Health-Related Quality of Life (HRQoL): The main outcome of this study was the pooled estimate of the mean HRQoL scores among PLWE in SSA, which were assessed using validated instruments.

Secondary outcome

Associated Factors of HRQoL among PLWE in Sub-Saharan Africa (SSA).

Data analysis

To estimate the pooled mean HRQoL score, both mean and 95% confidence intervals (CIs) were reported. The mean standard error was calculated by dividing the standard deviation by the square root of the sample size. For the associated factors, odds ratios, logarithms, and standard errors of these logarithms were computed. Data were initially extracted into Microsoft Excel and subsequently imported into STATA 17.0 for further analysis. A random-effects model was employed to summarize the data, while heterogeneity was assessed using the Q test and I² statistic. The thresholds for I², indicating low, moderate, substantial, and high heterogeneity, were defined as ≤25%, 25–50%, 50–75%, and ≥ 75%, respectively. Meta-regression analyses were conducted to assess the impact of continuous and categorical moderator variables (e.g., study year, sample size, and study quality) on HRQoL scores. Additionally, subgroup analyses were performed based on the study region in Africa and the type of HRQoL instrument used to identify potential sources of heterogeneity. Meta-analysis and narrative analyses were used to present the findings. The pooled HRQoL was reported as the mean score with accompanying 95% confidence intervals. A sensitivity analysis was performed to verify that the results were robust against potentially influential decisions. Finally, publication bias was evaluated using a funnel plot and Egger’s regression test. If Egger’s test indicated statistical significance (p < 0.05) or if the funnel plot exhibited asymmetry, publication bias was noted.

Results

Search results

A total of 5,138 publications were identified through database searches of PubMed (451), Embase (2,587), and Scopus (2,100). After removing 3,274 duplicates, 1,421 papers were excluded during the title and abstract screening. We attempted to retrieve 443 reports; however, 294 could not be obtained because they were conference abstracts. Of the 149 full-text articles assessed for eligibility, 94 were excluded because HRQoL was not calculated, 29 due to HRQoL data being described only qualitatively, and six due to a JBI score of less than seven. Ultimately, 20 studies were included in this systematic review and meta-analysis (Figure 1).

Figure 1

Figure 1. PRISMA Flow diagram for study selection for systematic review and meta-analysis.

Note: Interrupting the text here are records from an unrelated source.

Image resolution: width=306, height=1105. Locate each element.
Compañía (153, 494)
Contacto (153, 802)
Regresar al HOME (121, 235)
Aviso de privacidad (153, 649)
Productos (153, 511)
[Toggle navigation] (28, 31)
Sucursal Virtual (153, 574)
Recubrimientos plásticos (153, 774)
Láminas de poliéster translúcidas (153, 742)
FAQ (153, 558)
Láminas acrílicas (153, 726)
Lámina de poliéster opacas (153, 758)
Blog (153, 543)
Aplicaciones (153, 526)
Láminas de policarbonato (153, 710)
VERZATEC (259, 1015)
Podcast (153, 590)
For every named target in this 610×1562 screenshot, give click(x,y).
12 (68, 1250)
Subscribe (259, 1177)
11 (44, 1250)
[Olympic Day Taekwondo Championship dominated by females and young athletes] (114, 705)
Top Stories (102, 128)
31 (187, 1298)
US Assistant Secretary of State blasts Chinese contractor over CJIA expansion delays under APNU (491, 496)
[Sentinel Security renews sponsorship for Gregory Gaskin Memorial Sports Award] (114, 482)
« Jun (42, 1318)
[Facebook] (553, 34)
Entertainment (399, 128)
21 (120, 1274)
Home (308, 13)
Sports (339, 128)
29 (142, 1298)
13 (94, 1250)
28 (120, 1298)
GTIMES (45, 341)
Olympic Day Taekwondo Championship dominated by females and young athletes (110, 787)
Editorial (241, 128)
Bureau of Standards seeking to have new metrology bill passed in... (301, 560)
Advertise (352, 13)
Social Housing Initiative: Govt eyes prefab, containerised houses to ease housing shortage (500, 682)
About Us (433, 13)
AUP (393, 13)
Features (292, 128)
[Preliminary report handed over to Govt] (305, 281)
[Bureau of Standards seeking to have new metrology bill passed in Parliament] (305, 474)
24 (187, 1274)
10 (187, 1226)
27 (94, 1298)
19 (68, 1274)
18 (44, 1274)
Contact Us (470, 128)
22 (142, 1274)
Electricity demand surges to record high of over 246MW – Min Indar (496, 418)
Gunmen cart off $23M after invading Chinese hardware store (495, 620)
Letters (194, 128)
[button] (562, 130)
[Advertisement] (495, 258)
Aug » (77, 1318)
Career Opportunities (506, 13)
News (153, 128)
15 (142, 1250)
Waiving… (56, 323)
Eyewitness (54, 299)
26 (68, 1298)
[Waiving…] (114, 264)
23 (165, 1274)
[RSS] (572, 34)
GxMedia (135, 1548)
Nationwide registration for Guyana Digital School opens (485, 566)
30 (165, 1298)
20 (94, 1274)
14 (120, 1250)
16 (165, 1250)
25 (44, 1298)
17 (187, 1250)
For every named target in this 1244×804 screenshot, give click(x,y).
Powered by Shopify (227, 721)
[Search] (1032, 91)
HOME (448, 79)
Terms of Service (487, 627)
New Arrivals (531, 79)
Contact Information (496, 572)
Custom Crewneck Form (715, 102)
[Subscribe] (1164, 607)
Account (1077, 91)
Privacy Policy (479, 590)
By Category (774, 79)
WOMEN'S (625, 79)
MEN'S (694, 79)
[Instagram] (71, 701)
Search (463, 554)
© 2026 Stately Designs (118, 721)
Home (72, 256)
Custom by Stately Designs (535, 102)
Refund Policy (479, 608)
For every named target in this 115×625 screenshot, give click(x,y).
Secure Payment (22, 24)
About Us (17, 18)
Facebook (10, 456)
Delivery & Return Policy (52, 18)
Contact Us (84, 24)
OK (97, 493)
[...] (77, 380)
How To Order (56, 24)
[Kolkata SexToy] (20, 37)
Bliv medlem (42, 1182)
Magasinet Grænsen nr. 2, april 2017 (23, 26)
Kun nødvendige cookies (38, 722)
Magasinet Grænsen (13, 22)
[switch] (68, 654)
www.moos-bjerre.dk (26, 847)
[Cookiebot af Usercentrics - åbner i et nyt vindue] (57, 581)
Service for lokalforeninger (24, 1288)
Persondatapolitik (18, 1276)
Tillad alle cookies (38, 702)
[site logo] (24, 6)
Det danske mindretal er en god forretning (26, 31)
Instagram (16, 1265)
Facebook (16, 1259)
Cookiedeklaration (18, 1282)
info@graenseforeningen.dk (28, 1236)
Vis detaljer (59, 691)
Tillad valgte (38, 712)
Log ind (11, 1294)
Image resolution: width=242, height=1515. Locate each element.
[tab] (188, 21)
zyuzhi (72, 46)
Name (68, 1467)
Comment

Quality and risk of bias assessment

In this meta-analysis, 26 articles were assessed and six articles were excluded because their JBI scores were < seven. A total of 20 studies were included, all of which had a JBI score higher than seven with scores ranging from 77.7 to 100% (Table 1). Only studies that scored seven or higher on a nine-point scale were included in the analysis [SF 2 (JBI).docx].

Table 1

Table 1. Characteristics and quality assessment of studies on the quality of life of people with epilepsy in SSA.

Studies characteristics

This systematic review and meta-analysis included 20 studies from SSA, comprising a total of 4,200 participants with sample sizes ranging from 50 to 439. All included studies utilized a cross-sectional study design. Of the 20 studies, eight were conducted in Ethiopia, six in Nigeria, two in Uganda, and one each in Tanzania, Sudan, Togo, and Benin. Geographically, 12 studies were based in East Africa, while eight were from West Africa. In terms of assessment tools, 12 studies used the QOLIE-31 questionnaire (24, 26, 28, 32–39), six used the WHOQOL-BREF scale (21, 27, 29, 40, 41), and two used the HRQoL in Epilepsy for Adolescents (QOLIE-AD)-48 (42, 43). All instruments evaluated HRQoL on a scale of 0 to 100, with higher scores representing better HRQoL (Table 1).

The pooled mean score of health-related quality of life of patients with epilepsy in Sub-Saharan Africa.

The pooled mean score of HRQoL among PLWE in SSA countries was 63.79% (95% CI: 59.75–67.84%). Owing to significant heterogeneity across the studies, a random-effects model was applied for the meta-analysis (I² = 98.96%, p < 0.001). As shown in Figure 2, 20 studies were included in this meta-analysis to estimate the overall mean score of HRQoL among PLWE in the region.

Figure 2

Figure 2. Forest plot of the pooled mean score of HRQoL among patients with epilepsy in SSA.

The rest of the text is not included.